Hi Dan,

Matt said:
Do you think dog dishes disappear, physically, when you physically 
leave a room?

Dan said:
No... I can't see any way of verifying that notion. At the same time 
though, I cannot see any way of verifying the notion they exist. Like 
you, I assume they do... just as I assume the world will continue to 
exist long after I'm gone and that it has existed long before I 
appeared.

Matt:
You have a much stronger notion of "verification" than I do.  I think 
we can reconstruct a notion of verification from indirect experience 
that supplies a form of verification for things we aren't directly 
experiencing, such that we can verify the existence of dog dishes in 
other rooms in a way that we cannot do, e.g., unicorns.

Matt said:
I have, through my Dog Dish Thought-Experiment, been trying to 
get you to supply some of your intuitions about how the world 
works, but you have remained surprisingly reticent and closed-fisted.

Dan said:
Really! I have been trying to be forthright and open on my thinking, 
even to the point of risking ridicule.

**Data lines**
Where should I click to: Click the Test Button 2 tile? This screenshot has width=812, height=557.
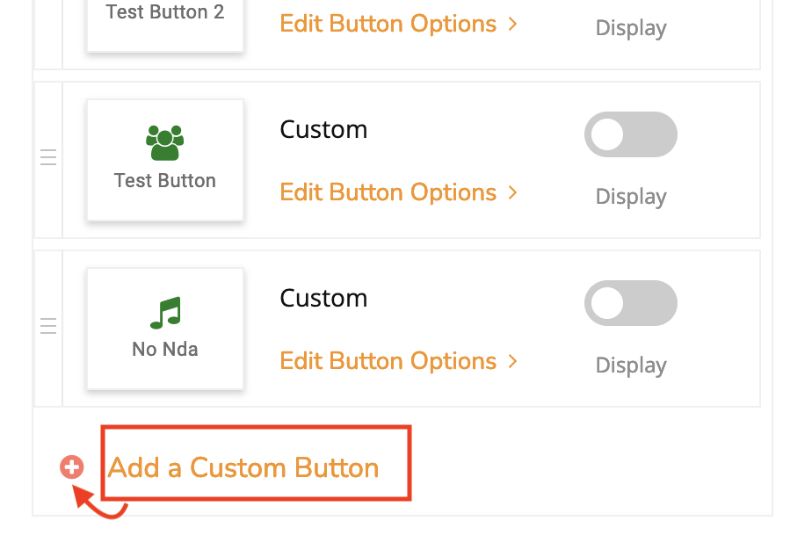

**To do**
In the dog dish exchange, what does Matt say he has been trying to get Dan to supply through his Dog Dish Thought-Experiment?

**In response**
Some of Dan's intuitions about how the world works.